Usually the virtues, or attributes, of the church are mentioned as the following: in the first place, her oneness. This implies that the church of all ages and from all nations and tribes is essentially one. It is the unity of the body of Christ, and therefore a unity of her Head, a unity of the Spirit, and a unity of faith. We will come back to this presently.
Scripture always emphasizes that the church is one in Christ Jesus her Lord. “So we, being many, are one body in Christ, and every one members of one another.” Romans 12:5. Again: “For as the body is one, and hath many members, and all the members of that one body being many, are one body; so also is Christ. For by one Spirit are we all baptized into one body, whether we be Jews or Gentiles, whether we be bond or free; and have been all made to drink into one Spirit.” I Cor. 12:12, 13. And again, in Ephesians 1:22, 23: “And hath put all things under his feet, and gave him to be the head over all things to the church, Which is his body, the fullness of him that filleth all in all.” And, to quote no more, in Eph. 4:4-6 we read: “There is one body, and one Spirit, even as ye are called in one hope of your calling; One Lord, one faith, one baptism, One God and Father of all, who is above all and through all, and in you all.”
So much about the unity of the church. And on this, as well as on the other attributes of the church, we must elaborate a little.
When we speak of the unity of the church, we mean that there is only one church, and that the members of this church are perfectly united together in the bond of spiritual affinity and fellowship, so that they form one spiritual body. You must understand, of course, that we are speaking of the church not as we observe her in the midst of the world, but as an object of faith, the church as she is according to the eternal purpose of God and as she includes all the elect, and no one else,—the church as once she shall be revealed in all the beauty of her perfection in the day of Christ, and as she is gathered and realized by Christ in every age, from the beginning of the world even unto the end. And that is not the case with the church as we see her. On earth we behold many churches. But in reality there is only one church. In the world we are confronted with the sorry spectacle of strife and division in what is known as the church. This, however, is not found in the true church as we now discuss her and as she is a perfect unity. The members of His church are in perfect agreement and harmony one with another. They are spiritually united in the bond of peace.
This must be maintained, no matter how divided and disrupted the church may appear in the world. From the truth that the church is one we must proceed also, in order to answer the question how we may seek and work together for the manifestation and realization of this true unity of the church in the world. We dare not contemplate the strange medley of what still calls itself church in the world. We must not proceed from the erroneous supposition that every church, whatever creed or superstition or human philosophy it may embrace, is still part of the true body of Christ, in order then to devise ways and means to eliminate the differences between them and to unite them all in one gigantic institution. This, of course, is the attempt in our ecumenical age. But although it may result in amalgamation, it certainly does not tend to the manifestation of the true unity of the church. It would not be the unity of the body of Christ. Rather, therefore, we must proceed from the truth of Scripture that the church is one. And we must ask the question: what is the source and character of this unity and fellowship? And then only can we deal with the question how we can best strive for the realization of this unity of the church on earth.

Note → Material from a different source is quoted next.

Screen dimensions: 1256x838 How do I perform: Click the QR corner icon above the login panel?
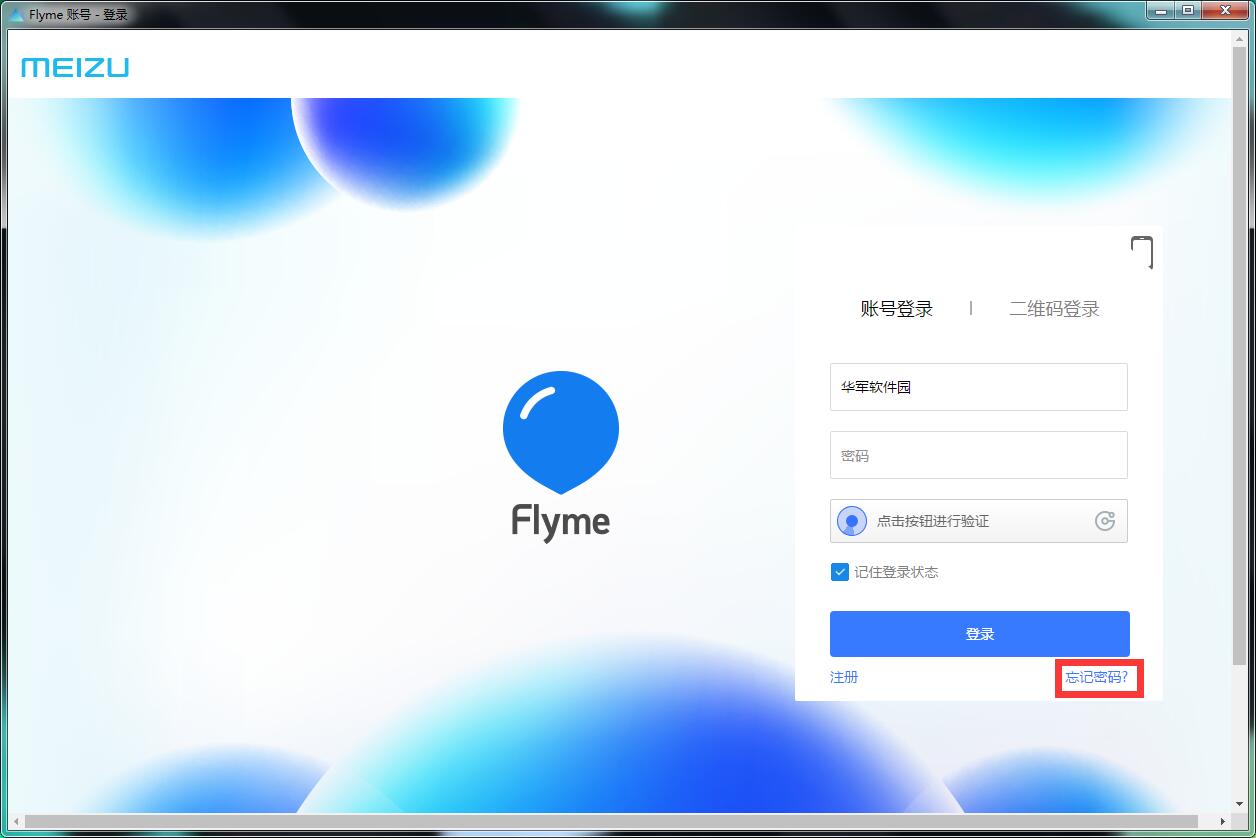(x=1143, y=253)
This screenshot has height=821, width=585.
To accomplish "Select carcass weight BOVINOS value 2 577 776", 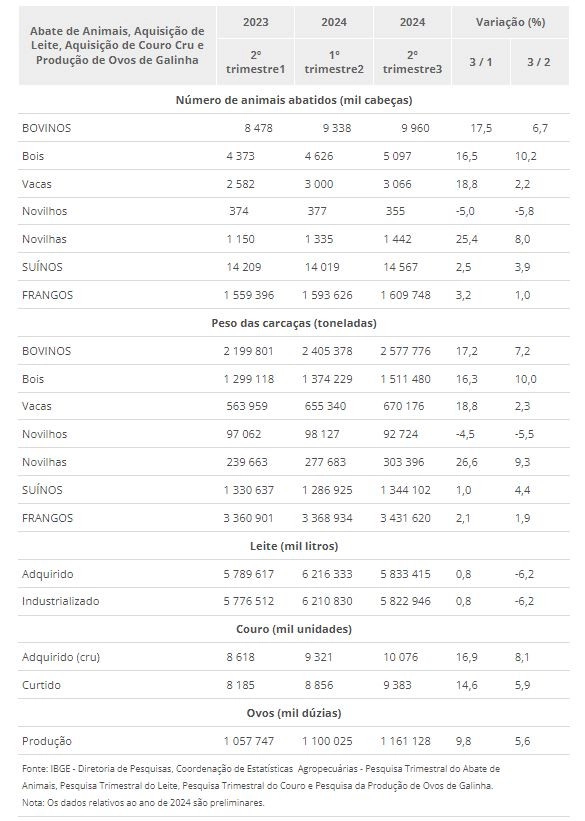I will (405, 351).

In answer to the question concerning the character of this unity, it must be emphasized that it has its source in Christ. Christ is its principle. Without Christ this spiritual unity, or communion, does not exist for a moment, no more than the light exists without the sun. For Christ, the Christ of the Scriptures, the Son of God, who came into our world, who assumed our nature, who was crucified and slain, who died on the cross for the sins of His people, but who also was raised on the third day, and who is exalted in the highest heavens at the right hand of God—this Christ received the promise of the Holy Ghost. And by that Holy Ghost Christ dwells in His body, the church, and in all its members individually. Thus Christ is the Head of the church, as the Scripture teaches, not only in the sense that He represents her—which, of course, is also true—not only as her Lord, Who rules over her—which, I say again, is also a fact—but also organically, as her unifying principle. All the members of the church, and that too, as members of one body, partake of the one Christ. The one life of the risen Lord pulsates in the whole church and all its members. Hence, the members of the church have one mind, the mind of Christ; they have one will, the will of Christ; they have one love, which unites them to one another, the love of Christ. One Spirit quickens them, the Spirit of Christ. One Word instructs and enlightens and directs them, the Word of Christ. Just as we may speak of a natural unity and affinity of the whole human race, rooted in the fact that God created the whole of mankind out of one blood, so there is also a spiritual unity and fellowship of the church that has its principle in the truth that there is one Lord and one Spirit, and that this one Lord through that one Spirit dwells in the whole church and in all its members. Christ is the principle of the unity and communion of the church.